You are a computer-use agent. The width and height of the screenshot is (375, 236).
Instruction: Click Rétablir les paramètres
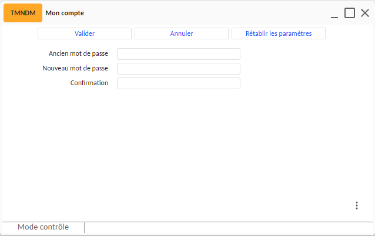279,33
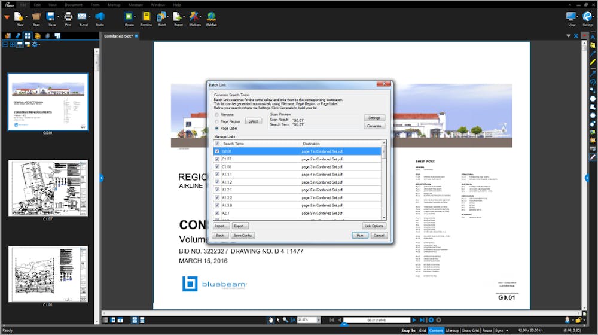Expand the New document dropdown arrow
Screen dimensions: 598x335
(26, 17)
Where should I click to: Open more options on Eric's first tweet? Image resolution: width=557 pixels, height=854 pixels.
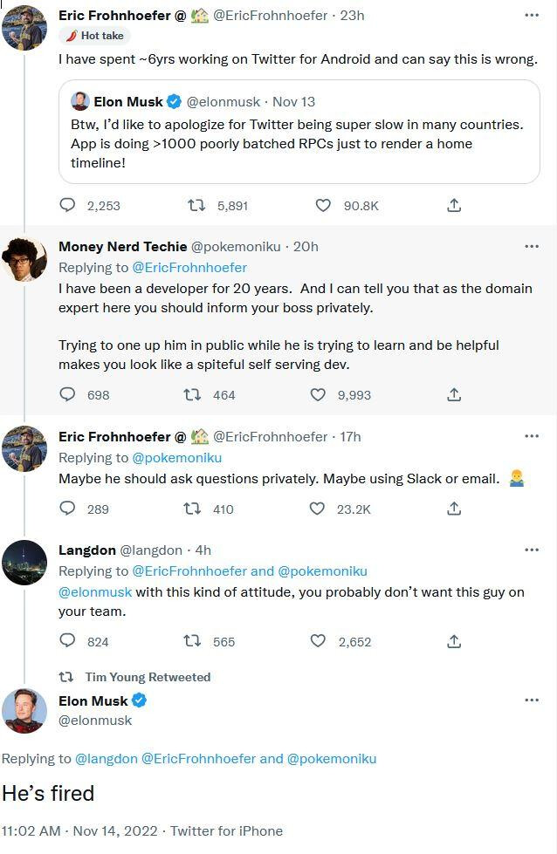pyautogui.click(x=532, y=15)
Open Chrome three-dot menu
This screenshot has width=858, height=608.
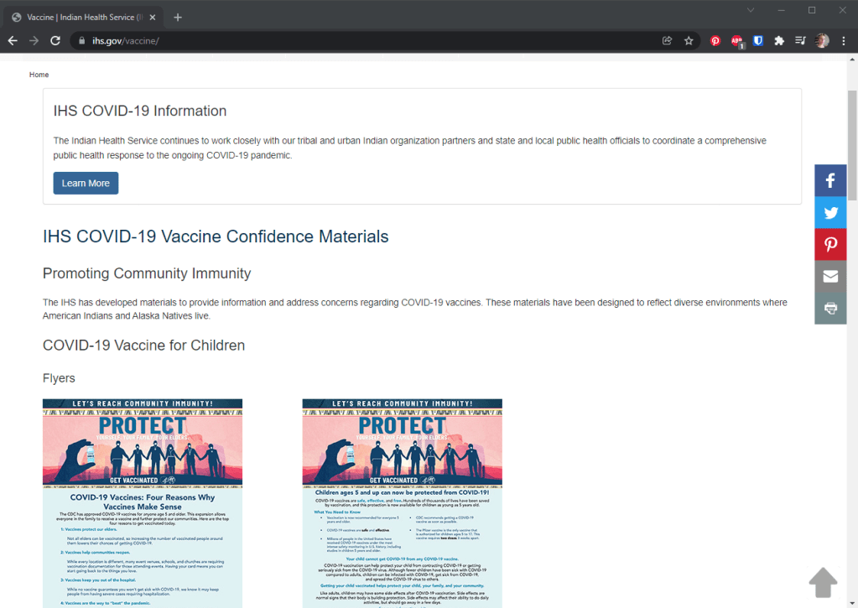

....

■ **EXERCISE BRIEF**
Reproduce every line of the entries above word for word, leaving out the pictures.

■ **OUTPUT BELOW**
You are a computer-use agent. The width and height of the screenshot is (375, 236).
Instruction: Click Rétablir les paramètres
279,33
Expand the New document dropdown arrow
Screen dimensions: 598x335
(26, 17)
Where should I click to: Open more options on Eric's first tweet? Image resolution: width=557 pixels, height=854 pixels.
pyautogui.click(x=532, y=15)
Open Chrome three-dot menu
This screenshot has width=858, height=608.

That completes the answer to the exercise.